Data supplied:
= = = = =

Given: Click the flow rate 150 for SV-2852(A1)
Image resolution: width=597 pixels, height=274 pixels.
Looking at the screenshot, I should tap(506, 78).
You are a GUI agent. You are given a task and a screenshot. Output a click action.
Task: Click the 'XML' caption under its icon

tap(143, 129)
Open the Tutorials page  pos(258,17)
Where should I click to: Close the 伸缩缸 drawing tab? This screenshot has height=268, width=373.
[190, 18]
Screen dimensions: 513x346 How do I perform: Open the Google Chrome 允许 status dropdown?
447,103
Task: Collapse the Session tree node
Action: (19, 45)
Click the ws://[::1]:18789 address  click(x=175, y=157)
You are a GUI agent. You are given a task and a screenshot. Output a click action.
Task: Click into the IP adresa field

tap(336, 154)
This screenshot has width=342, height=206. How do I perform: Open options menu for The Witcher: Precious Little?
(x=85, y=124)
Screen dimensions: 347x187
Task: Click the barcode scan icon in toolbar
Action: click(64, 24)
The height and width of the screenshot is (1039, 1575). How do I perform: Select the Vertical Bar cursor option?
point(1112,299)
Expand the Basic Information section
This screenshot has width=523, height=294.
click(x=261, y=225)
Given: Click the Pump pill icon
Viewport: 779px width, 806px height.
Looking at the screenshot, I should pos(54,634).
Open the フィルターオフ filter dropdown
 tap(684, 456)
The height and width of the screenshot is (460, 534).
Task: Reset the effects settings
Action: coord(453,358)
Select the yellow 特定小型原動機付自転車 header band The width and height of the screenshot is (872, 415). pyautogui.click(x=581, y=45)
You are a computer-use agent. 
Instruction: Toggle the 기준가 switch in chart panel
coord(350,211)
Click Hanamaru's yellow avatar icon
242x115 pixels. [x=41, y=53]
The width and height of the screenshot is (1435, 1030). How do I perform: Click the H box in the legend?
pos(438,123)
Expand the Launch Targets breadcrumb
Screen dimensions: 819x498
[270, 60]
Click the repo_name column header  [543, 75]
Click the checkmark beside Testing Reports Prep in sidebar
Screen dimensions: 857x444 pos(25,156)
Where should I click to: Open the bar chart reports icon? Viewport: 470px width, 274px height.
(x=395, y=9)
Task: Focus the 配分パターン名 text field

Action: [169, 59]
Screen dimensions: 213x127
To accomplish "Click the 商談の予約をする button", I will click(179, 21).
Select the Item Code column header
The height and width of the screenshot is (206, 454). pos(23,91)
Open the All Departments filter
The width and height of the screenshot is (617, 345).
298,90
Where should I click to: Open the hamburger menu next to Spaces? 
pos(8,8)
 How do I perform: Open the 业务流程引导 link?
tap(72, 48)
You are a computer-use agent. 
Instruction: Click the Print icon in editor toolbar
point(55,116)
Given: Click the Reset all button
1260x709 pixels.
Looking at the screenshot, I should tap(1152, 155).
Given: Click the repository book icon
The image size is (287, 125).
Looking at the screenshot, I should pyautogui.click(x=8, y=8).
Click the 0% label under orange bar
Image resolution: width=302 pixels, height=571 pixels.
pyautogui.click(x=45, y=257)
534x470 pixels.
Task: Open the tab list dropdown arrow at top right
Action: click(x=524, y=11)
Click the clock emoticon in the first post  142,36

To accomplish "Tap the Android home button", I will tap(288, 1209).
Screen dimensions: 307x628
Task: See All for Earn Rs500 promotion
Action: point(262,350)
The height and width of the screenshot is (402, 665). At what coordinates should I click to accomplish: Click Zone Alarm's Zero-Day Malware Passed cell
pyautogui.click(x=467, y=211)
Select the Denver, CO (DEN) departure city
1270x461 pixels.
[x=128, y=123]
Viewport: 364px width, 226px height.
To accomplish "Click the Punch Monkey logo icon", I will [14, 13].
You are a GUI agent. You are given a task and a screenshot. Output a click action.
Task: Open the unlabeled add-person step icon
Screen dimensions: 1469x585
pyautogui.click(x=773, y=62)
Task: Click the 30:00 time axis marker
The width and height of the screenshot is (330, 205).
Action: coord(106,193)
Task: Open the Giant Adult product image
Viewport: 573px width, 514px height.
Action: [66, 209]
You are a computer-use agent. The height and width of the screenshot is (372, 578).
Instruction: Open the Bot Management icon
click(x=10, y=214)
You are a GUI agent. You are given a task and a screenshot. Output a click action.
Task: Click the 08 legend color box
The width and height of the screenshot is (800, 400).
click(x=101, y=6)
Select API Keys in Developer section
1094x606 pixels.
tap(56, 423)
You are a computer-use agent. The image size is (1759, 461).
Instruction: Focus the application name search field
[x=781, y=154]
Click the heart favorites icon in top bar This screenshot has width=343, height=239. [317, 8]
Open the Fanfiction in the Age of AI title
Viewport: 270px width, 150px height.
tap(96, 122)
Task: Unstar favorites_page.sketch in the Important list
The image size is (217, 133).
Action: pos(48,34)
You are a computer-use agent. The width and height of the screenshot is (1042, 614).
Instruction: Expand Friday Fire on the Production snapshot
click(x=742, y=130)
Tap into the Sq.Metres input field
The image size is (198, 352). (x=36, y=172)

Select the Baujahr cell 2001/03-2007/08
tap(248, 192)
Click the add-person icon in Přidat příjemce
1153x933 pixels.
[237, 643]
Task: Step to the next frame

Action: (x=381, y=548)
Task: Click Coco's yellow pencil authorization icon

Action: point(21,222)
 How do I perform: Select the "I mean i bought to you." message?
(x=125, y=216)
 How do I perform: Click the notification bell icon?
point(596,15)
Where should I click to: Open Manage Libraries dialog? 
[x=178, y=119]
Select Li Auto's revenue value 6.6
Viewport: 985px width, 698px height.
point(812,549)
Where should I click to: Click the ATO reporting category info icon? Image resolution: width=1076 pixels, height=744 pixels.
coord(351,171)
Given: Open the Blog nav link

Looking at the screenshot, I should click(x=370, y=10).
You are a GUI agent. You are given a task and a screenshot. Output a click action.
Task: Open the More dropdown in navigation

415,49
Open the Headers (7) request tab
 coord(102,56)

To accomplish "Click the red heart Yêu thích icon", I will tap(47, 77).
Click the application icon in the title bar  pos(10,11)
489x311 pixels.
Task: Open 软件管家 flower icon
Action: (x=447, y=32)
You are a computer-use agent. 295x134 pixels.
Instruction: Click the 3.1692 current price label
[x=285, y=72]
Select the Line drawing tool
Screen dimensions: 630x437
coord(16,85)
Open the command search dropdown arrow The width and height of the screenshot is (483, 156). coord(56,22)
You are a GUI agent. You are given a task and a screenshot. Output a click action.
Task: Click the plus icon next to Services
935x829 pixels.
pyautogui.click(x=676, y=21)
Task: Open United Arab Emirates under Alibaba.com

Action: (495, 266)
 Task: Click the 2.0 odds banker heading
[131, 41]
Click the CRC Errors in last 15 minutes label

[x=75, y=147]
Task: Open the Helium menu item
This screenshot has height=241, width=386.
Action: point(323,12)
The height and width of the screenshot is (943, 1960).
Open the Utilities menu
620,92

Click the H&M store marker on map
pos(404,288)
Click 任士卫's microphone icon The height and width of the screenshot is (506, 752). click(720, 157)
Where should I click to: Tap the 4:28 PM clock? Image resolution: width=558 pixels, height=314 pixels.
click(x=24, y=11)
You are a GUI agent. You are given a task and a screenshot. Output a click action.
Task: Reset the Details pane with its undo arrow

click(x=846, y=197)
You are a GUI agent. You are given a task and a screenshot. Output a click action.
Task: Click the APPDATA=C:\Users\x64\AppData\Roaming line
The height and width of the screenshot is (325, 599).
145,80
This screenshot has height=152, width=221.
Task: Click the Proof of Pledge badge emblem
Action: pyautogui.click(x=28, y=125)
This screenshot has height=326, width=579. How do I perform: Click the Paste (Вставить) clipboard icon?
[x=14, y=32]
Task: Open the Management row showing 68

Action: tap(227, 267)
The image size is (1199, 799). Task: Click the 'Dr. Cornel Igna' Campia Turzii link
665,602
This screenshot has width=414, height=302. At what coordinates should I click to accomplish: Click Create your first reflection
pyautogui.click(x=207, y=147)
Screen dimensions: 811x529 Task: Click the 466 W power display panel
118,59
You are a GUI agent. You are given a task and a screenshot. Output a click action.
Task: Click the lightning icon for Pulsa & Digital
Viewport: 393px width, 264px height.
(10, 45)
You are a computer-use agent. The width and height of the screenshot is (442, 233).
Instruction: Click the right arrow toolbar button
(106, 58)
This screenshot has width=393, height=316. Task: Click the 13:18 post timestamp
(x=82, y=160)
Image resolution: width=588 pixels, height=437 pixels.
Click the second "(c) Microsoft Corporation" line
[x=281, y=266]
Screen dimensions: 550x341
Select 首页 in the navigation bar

= = = = =

Your task: Beginning with the line that contains "Task: Open the Management row showing 68", write out every line through the end of the entries above, exactly.

Task answer:
Task: Open the Management row showing 68

Action: tap(227, 267)
The image size is (1199, 799). Task: Click the 'Dr. Cornel Igna' Campia Turzii link
665,602
This screenshot has width=414, height=302. At what coordinates should I click to accomplish: Click Create your first reflection
pyautogui.click(x=207, y=147)
Screen dimensions: 811x529 Task: Click the 466 W power display panel
118,59
You are a GUI agent. You are given a task and a screenshot. Output a click action.
Task: Click the lightning icon for Pulsa & Digital
Viewport: 393px width, 264px height.
(10, 45)
You are a computer-use agent. The width and height of the screenshot is (442, 233).
Instruction: Click the right arrow toolbar button
(106, 58)
This screenshot has width=393, height=316. Task: Click the 13:18 post timestamp
(x=82, y=160)
Image resolution: width=588 pixels, height=437 pixels.
Click the second "(c) Microsoft Corporation" line
[x=281, y=266]
Screen dimensions: 550x341
Select 首页 in the navigation bar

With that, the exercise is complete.